How much attention will a mainstream buyer give you? They don’t know who you are and as such don’t trust you. So, you have a tiny window to resonate and connect with them to cross the Trust Gap:
cold call text/SMS/WhatsApp: 3 seconds, cold call: 5 to 20 seconds, cold call email: 1 – 2 seconds, cold walk-ins: 30 seconds
The time you have to resonate to get their attention is the Trust Gap. This is the difference between marketing to individuals who know you or your brand versus those that don’t and won’t really invest any effort or time to think and analyze your message.
The entire point of focusing on a niche is to jump across the Trust Gap in the Arc of Attention, thereby going from relying on buyers who Trust you to marketing and selling to buyers that lack that trust.

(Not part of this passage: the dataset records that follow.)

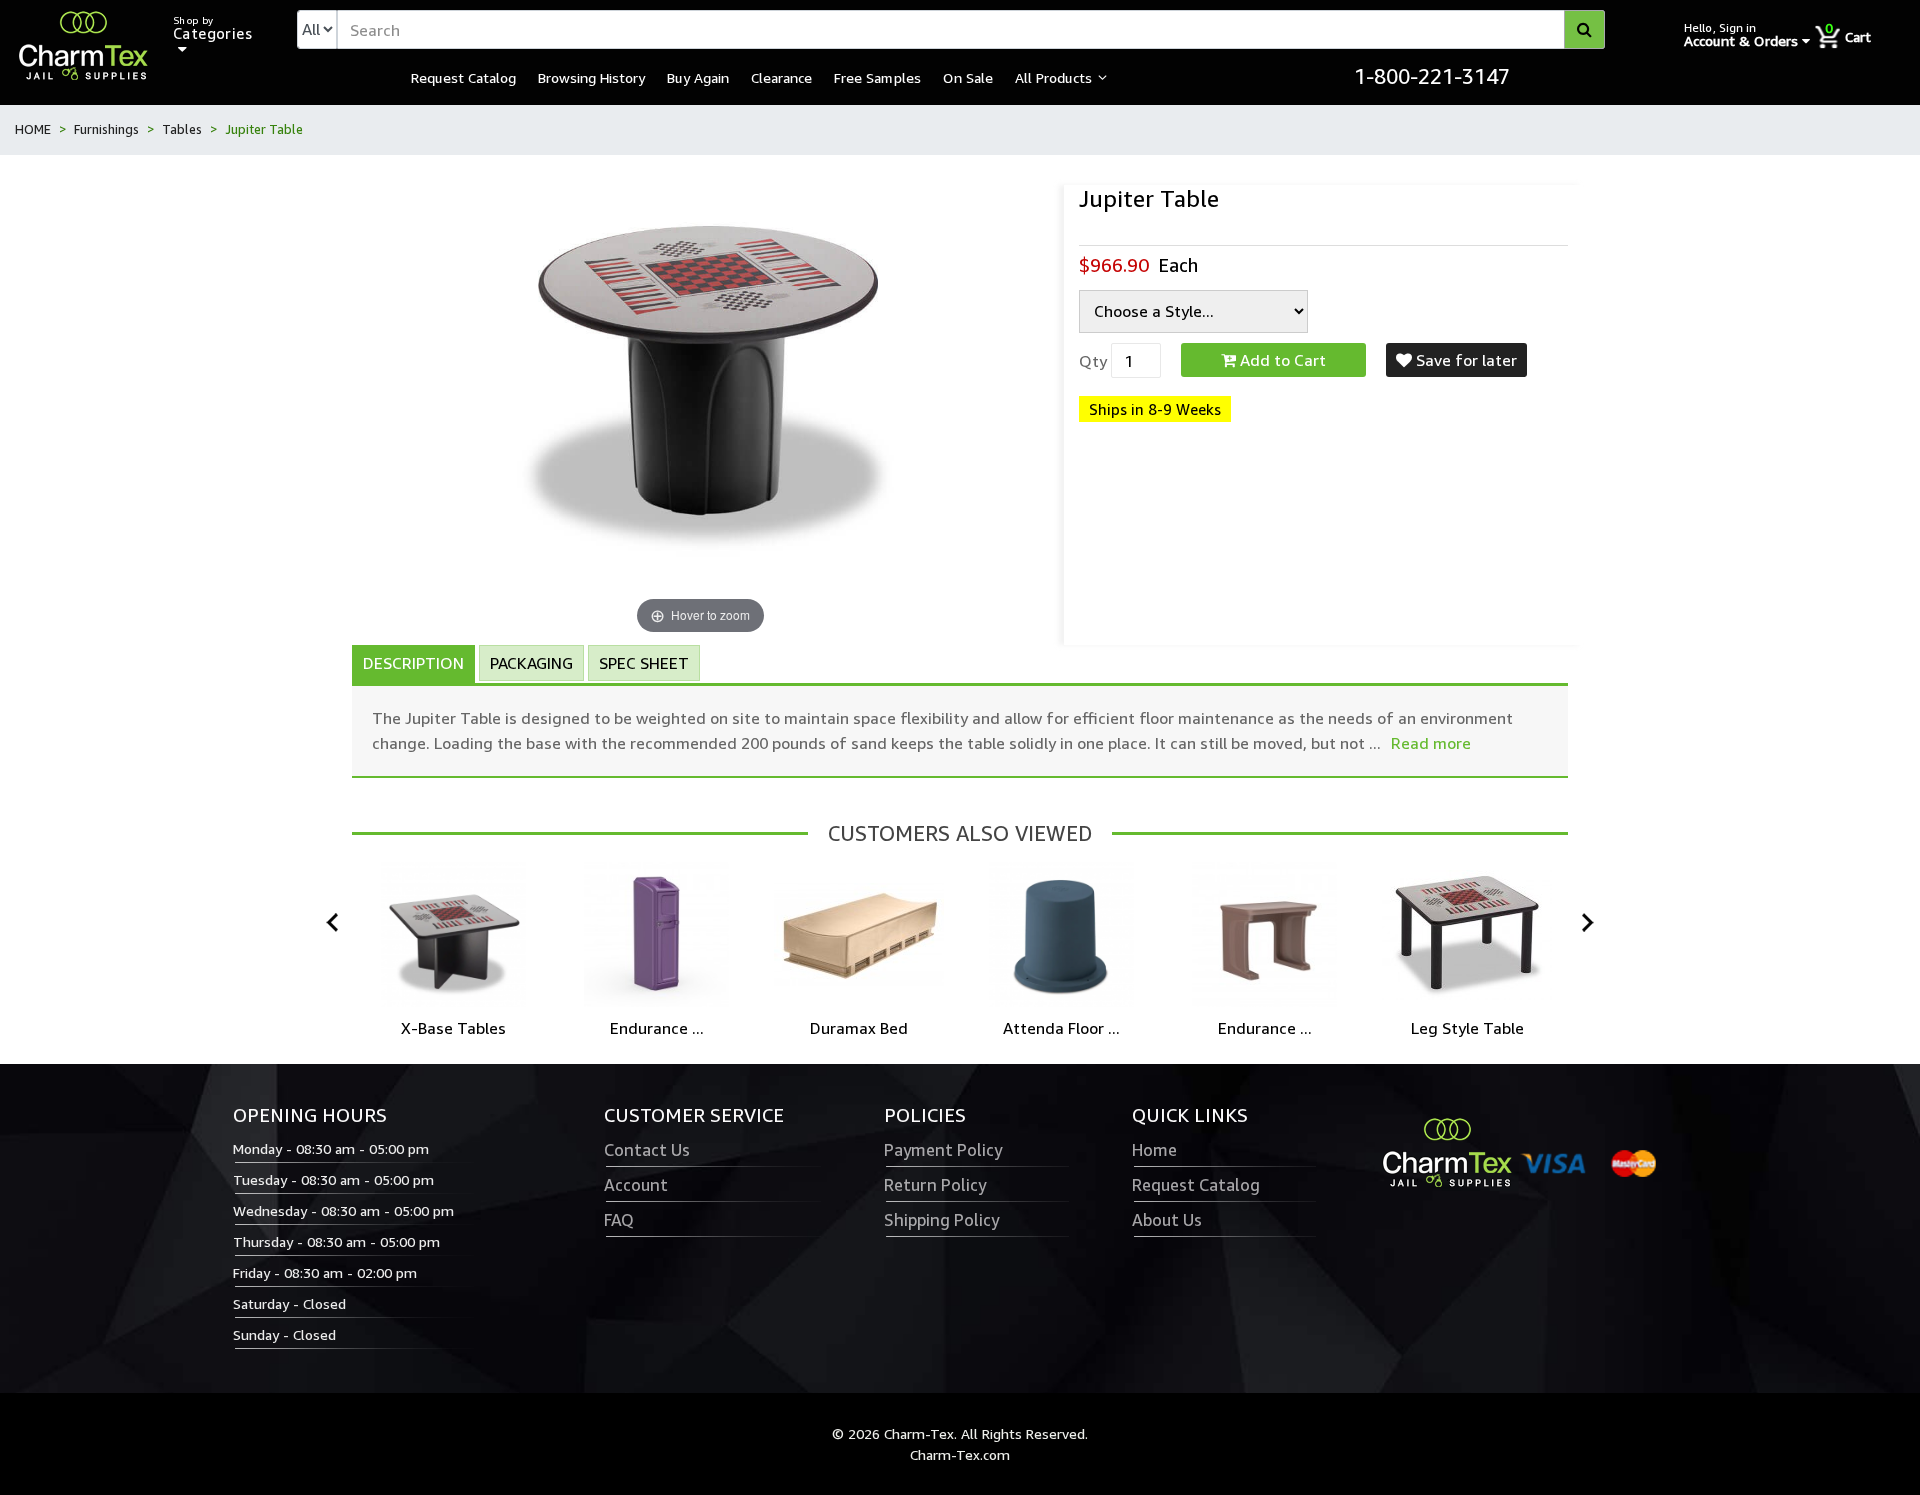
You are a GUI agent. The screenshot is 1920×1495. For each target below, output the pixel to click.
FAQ (619, 1220)
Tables (182, 129)
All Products (1053, 77)
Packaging (531, 663)
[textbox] (971, 29)
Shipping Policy (941, 1220)
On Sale (968, 77)
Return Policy (935, 1185)
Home (1154, 1150)
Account (636, 1185)
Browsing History (591, 77)
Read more (1431, 743)
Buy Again (698, 77)
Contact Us (647, 1150)
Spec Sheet (644, 663)
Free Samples (877, 77)
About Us (1167, 1220)
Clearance (781, 77)
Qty (1093, 361)
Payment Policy (943, 1150)
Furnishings (106, 129)
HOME (33, 129)
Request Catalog (463, 77)
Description (413, 663)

So, what does this practically mean? You have to craft your message that resonates into that attention slice, or increase the attention time those potential buyers would give you. Clearly, it’s a KISS (keep is simple stupid) problem which revolves around your messaging. Messages that resonate are simple to understand and act upon, and strike one or more pain points to solve your potential customers’ problem. Done properly, by crossing the Trust Gap, your prospects will pay attention, take the next steps and will not move on and ignore you.
To trigger your thought process for an upcoming post: what is the one thing that your high trusting customers admire about your company and how to convince them to become your customer?